Heimatring: Leseabend mit Martin Stangl
Von Klankermeier bis zum Papst

Martin Stangl. Bild: hcz

Mit zwei Begriffen zeigte sich schon, dass die Spannbreite wirklich groß war: "Klankermeier" und "Papst". Mit diesen Stichworten aus seinem Büchlein "Oberpfalz - 99 Dinge, die Sie wissen müssen" machte Martin Stangl die Besucher des "Heimatring-Leseabends" neugierig. Ein vergnüglicher Streifzug durch Wissenswertes in unserer Heimat wurde es deshalb in der "Almhütte".

Zwar erlaubt der Rotstift nur mehr alle zwei Jahre "Weidener Literaturtage", trotzdem entschloss sich der Heimatring, jährlich einen "Leseabend" zu veranstalten. Und das unter schwierigen Bedingungen: Denn (zum wiederholten Mal) trat man gegen den FC Bayern im Fernsehen an. Dennoch kamen knapp 100 heimatkundlich Interessierte, und es wurde, dank Stangl und der musikalischen Begleitung durch Theo Helgert, ein kurzweiliger Abend.

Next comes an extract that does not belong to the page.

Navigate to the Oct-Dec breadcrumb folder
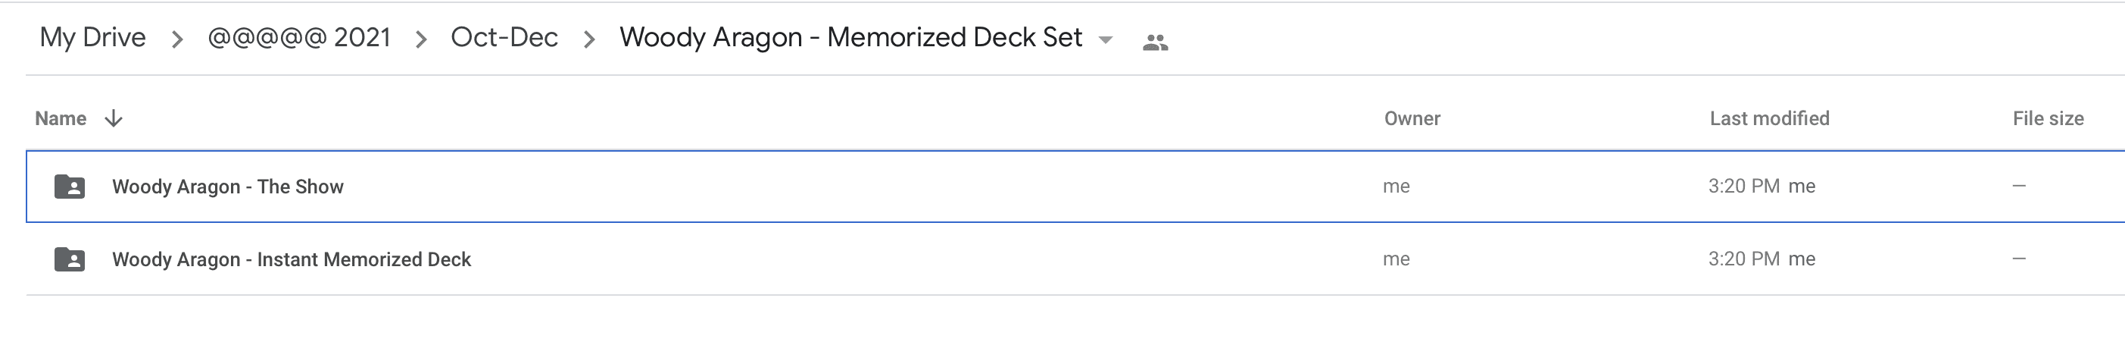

Buchhändler, Verleger und Autor Stangl berichtete von seinen umfangreichen Recherchen zu den "99 Dingen" aus der Oberpfalz. Vielfach sei er bereitwillig unterstützt worden. Der Oberpfälzer, wortkarg und verschlossen, öffne sich, wenn es um seine Heimat gehe. Beispielsweise beim "Wondreber Totentanz". In der kleinen Kapelle, in der Deckenfresken zu sehen sind, habe man ihm vertrauensvoll alleinigen Zutritt gewährt. Auch die Mitarbeiter der Glashütte Lambertz in Waldsassen hätten ihn in ihre Produktionsstätten gelassen.

Stangl ging zudem auf berühmte Oberpfälzer ein: Politiker, Musiker, den Kabarettisten Dieter Hildebrandt und den - vielen völlig unbekannten - Kommunisten Hans Beimler aus Waldthurn, der 1936 ermordet wurde und an dessen Beisetzung 300 000 Spanier teilgenommen hatten. In gekonnten Bildern zeigte der 55-Jährige den Gästen das kleinste Weinbaugebiet Deutschlands (die Winzerer Höhen an der Donau bei Regensburg), die Stätten, an denen zum Zweck der Seidenherstellung lange Seidenraupenzucht betrieben wurde (ebenfalls bei Regensburg), die Walhalla, die Landschaft um Regen, die Burg Stockenfels mit ihrer Geschichte als "Bierpantscher-Walhalla" und Stangls Favoriten in der Oberpfalz: den Markt Kallmünz.

Walter Klankermeier kommt im Büchlein deshalb vor, weil er einst bei Stangls Vater, als die Buchhandlung noch in der Frauenrichter Straße war, 20 Bibeln bar bezahlte. Die Geschichte des Nachtclubkönigs und seiner Ermordung wird detailliert erzählt. Über Papst Benedikt XVI. wird eine ganze Seite lang berichtet, weil der gebürtige Oberpfälzer dem Verfasser zwar ein Autogramm verweigerte, ihm aber per Brief den "Apostolischen Segen" übermitteln ließ.